切り替えレバーは、左右にそれぞれ「Ⅰ」「Ⅱ」「Ⅲ」の位置に切り替えられるようになっています。
「Ⅰ」は、メリヤス編みをするときに使用するポジションで、針がぐいっと出ていようが標準の編み位置(B位置)にあろうが、キャリッジが通り過ぎた後はすべてB位置に戻ります。
「Ⅱ」はどうやら、複数色の糸で編み込みをするときに使用するようです。
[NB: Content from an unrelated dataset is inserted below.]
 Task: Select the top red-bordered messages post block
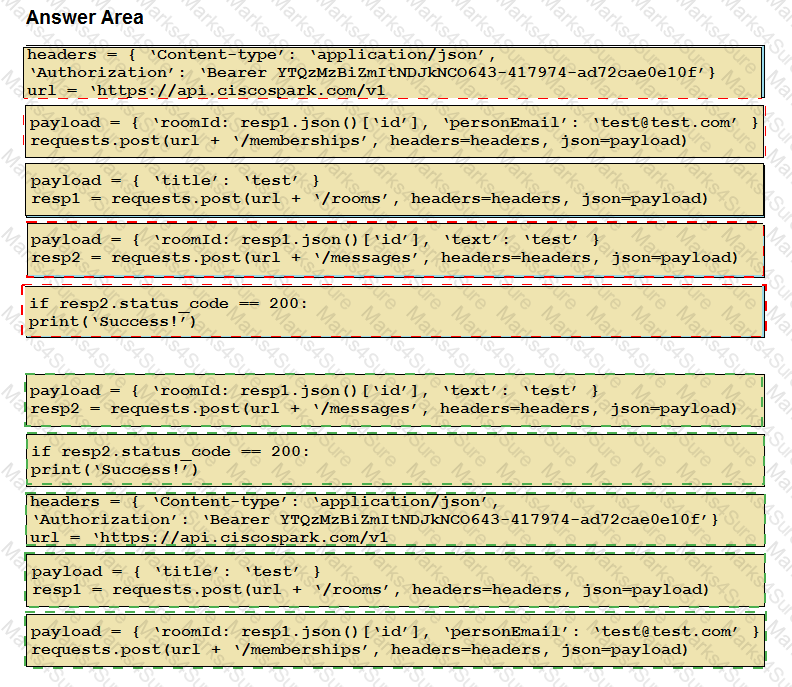[x=394, y=249]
キャリッジが通り過ぎた後は、針の位置に関わらずB位置に戻ります。
「Ⅲ」についてはまだわかりませんが、「Ⅰ」、「Ⅱ」と異なる点として、キャリッジが通り過ぎた後針位置はB位置に戻りません。
加えて、左右のレバーを異なる位置に設定する意味についてもまだわかりません。
編み機能切り替えボタンは、
・中央に「平編み」
・右側に「編み込み左」と「編み込み右」
・左側に「タック左」と「タック右」
の合計5つのボタンが配置されています。
メリヤス編みの場合は「平編み」のオレンジを押して、すべてのボタンが押し込まれていない状態でキャリッジを動かします。
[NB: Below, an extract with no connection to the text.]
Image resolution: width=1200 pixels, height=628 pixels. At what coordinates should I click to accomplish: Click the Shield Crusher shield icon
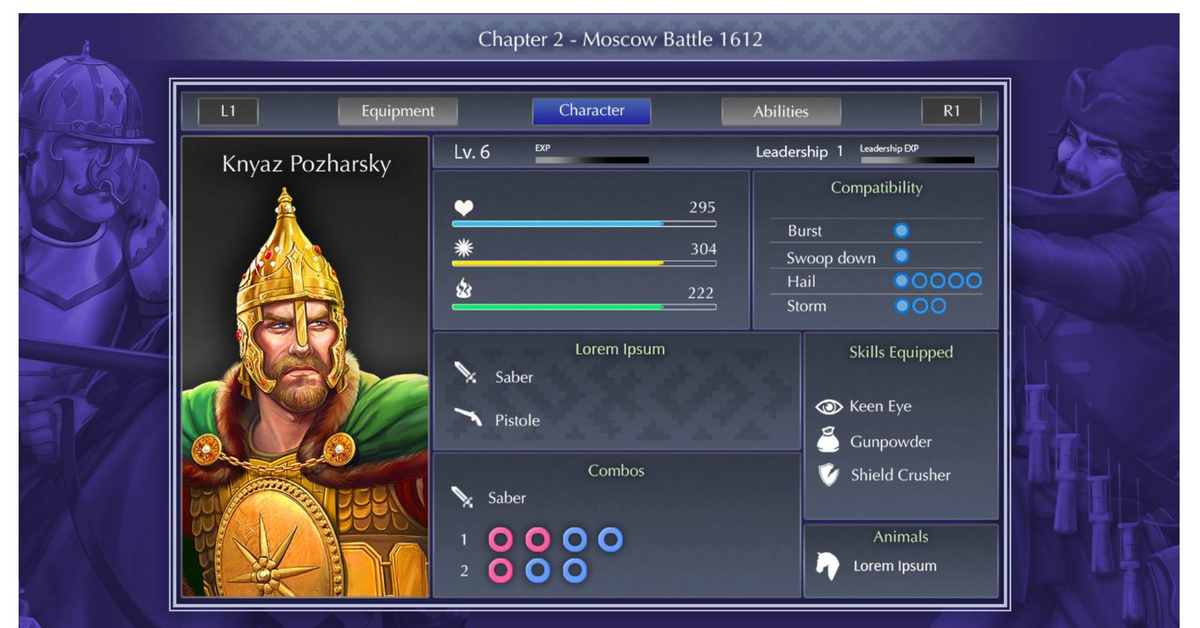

編み込みボタンは、複数の色の糸で編み込みをする場合に、キャリッジを動かす方向に応じたボタンを押し込むと、選針ボタンで選んだ針だけに糸をかけるような動作になります。
タックボタンについてはまだ使い方がわかりません。
平編み(メリヤス編み)
これらの機能を使って、実際にメリヤス編みをするまでの手順をザックリとまとめると
本体を組立てて、糸立て棒に糸をかける
直線重り(糸を引っ掛けてしたに引っ張る部品)をセットする
編みたい目数の針をA位置からB位置くらいまで引き出す
一度キャリッジを「レバー:Ⅰ、平編み」の状態で動かして、針位置を揃える
糸をキャリッジのフィーダー(真ん中の穴)にかけた状態で、右から左(または左から右)へゆっくり動かす。この時、キャリッジの下に出た糸は、テンションを感じたら一旦離す
直線重りのフックを外して、糸に引っ掛ける。この時編地の端と、直線重りのフックに糸がかかっている箇所の端をあわせる
2~5段目くらいまでは、あまりスピードを上げずゆっくりとキャリッジを動かす。(キャリッジは編地の端から10cmくらい行き過ぎるくらいまで動かす)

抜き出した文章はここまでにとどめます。